Extracting Text from Our Collection of PACER Documents

Michael Lissner

We're getting ready to launch a brand new search engine for PACER content. When it launches, one of the big features it will have is full-text search for the millions of documents that people have submitted using our RECAP system. To our knowledge, this will be the first free system for searching PACER content in this way, allowing you to look up documents by any word they might contain.

The big problem with this goal? We have about a million PDFs that consist only of images. Some of these are actually quite beautiful:

Handwritten Motion

A beautiful handwritten motion. It goes on like this for 46 pages.

But others are hideous:

Log from 1957

An 84 page log from 1957. It's come a long ways just to appear on this blog today.

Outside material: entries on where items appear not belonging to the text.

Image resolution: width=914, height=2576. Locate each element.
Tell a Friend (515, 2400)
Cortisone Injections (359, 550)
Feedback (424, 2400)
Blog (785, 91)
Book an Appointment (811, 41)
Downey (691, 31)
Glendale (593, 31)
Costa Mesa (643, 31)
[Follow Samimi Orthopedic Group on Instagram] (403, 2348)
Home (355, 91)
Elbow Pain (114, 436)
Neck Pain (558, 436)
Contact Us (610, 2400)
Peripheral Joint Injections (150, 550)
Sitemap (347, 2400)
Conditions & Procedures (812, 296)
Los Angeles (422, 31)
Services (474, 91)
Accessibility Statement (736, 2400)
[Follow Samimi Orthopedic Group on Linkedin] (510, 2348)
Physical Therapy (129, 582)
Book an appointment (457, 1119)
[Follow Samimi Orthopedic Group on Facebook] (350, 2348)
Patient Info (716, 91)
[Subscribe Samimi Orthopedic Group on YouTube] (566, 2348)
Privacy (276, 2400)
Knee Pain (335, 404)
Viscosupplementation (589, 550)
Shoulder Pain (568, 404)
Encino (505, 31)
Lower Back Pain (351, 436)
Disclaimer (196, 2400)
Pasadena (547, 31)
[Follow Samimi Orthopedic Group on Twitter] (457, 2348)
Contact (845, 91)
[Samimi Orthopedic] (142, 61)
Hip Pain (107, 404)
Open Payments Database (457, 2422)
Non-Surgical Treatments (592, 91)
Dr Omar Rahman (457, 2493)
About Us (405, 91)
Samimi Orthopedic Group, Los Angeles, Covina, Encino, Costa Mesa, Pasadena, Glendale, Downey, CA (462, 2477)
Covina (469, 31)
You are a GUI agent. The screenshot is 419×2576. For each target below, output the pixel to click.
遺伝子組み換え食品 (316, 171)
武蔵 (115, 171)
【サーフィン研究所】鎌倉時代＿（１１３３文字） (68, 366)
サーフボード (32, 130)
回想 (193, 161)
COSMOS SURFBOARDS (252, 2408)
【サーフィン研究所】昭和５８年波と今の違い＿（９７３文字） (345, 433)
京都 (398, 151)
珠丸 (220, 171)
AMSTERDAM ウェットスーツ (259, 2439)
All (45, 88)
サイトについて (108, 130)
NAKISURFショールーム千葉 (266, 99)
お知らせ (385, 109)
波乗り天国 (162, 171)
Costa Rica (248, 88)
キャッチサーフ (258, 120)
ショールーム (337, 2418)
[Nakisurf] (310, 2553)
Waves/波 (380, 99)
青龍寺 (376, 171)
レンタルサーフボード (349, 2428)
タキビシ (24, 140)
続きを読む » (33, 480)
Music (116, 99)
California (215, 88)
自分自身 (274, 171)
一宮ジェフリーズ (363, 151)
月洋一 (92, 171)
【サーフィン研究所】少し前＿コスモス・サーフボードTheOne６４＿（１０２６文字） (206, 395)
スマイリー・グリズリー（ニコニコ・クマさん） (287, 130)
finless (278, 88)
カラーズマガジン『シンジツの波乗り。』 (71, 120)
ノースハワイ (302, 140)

But no matter how a document looks, we want to extract the text so that we can make it searchable. This is done using a system called Optical Character Recognition (OCR), which looks at each pixel in each page of each document and tries to figure out what letter it is a part of. As you might expect, this can take a while when you're processing millions of documents averaging 9.1 pages each.

About a month ago we started working on this using two very powerful computers, which together used 40 CPU cores. The two computers have been working very hard on extracting text from these documents. For example, this is what one of these computers looks like right now:

A system manager showing lots of cores fully pegged.

This shows 24 CPUs each at 100% utilization.

As of today, we have only about 100,000 more documents to go, and we expect we'll be done in about another ten days.

In the meantime, we're working on the software side of this project, and we will be launching this feature soon!